The most recent quarterly rates of obesity and normal weight among the U.S. adult population essentially match those found throughout 2009, but they are decidedly worse than 2008 levels.
Gallup calculates BMI scores based on respondents' self-reports of their height and weight collected as part of the Gallup-Healthways Well-Being Index. BMI values of 30 or above are classified as "obese," 25 to 29.9 are "overweight," 18.5 to 24.9 are "normal weight," and 18.4 or less are "underweight."
Almost All Groups See Obesity Trending Higher
Aggregating data separately for 2008, 2009, and in 2010 to date underscores the pervasiveness of obesity in American society. Obesity rates increased by approximately one percentage point or more within essentially every key demographic group in America in 2009 compared with 2008. These increases spanned demographic groups including age, race, gender, and region.
On a relative basis, obesity rates increased more among women and those living in the South. Black Americans, whose obesity rate of 36.2% is the highest of the groups analyzed here, also saw one of the largest year-over-year increases in obesity rates.
So far, obesity rates in 2010 show little to no significant change among most groups, although obesity within each demographic is more likely to be trending upward than downward since 2008.
Learn more about the Gallup-Healthways Well-Being Index.
Results are based on telephone interviews with a random sample of 677,086 national adults, aged 18 and older, conducted Jan. 1, 2008-April 30, 2010, as part of Gallup Daily tracking for the Gallup-Healthways Well-Being Index. For results based on the total sample of national adults, one can say with 95% confidence that the maximum margin of sampling error is ±0.2 percentage points.

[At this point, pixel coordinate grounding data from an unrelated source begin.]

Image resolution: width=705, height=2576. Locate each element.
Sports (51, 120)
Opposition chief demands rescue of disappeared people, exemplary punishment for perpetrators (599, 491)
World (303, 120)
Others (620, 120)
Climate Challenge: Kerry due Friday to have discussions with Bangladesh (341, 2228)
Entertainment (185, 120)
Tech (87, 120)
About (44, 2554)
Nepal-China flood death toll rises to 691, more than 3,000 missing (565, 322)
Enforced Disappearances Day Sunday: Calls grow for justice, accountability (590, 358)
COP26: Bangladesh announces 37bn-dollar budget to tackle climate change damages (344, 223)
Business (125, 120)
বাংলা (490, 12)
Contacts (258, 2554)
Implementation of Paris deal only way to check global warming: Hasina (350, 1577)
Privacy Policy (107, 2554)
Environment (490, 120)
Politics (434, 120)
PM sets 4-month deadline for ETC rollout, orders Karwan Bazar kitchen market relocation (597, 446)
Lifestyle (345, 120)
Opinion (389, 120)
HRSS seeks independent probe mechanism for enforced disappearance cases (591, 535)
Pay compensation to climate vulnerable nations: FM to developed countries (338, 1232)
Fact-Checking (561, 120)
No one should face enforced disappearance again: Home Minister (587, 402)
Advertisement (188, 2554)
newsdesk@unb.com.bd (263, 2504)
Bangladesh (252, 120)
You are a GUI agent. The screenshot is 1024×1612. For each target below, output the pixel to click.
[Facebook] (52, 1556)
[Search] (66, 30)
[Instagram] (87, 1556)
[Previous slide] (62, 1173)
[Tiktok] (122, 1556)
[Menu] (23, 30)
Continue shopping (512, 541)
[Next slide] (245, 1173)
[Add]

Approximately 88,000-90,000 surveys are completed each quarter. For quarterly results based on the total sample of national adults, one can say with 95% confidence that the maximum margin of sampling error is ±0.3 percentage points.
Interviews are conducted with respondents on landline telephones and cellular phones.
In addition to sampling error, question wording and practical difficulties in conducting surveys can introduce error or bias into the findings of public opinion polls.
Polls conducted entirely in one day, such as this one, are subject to additional error or bias not found in polls conducted over several days.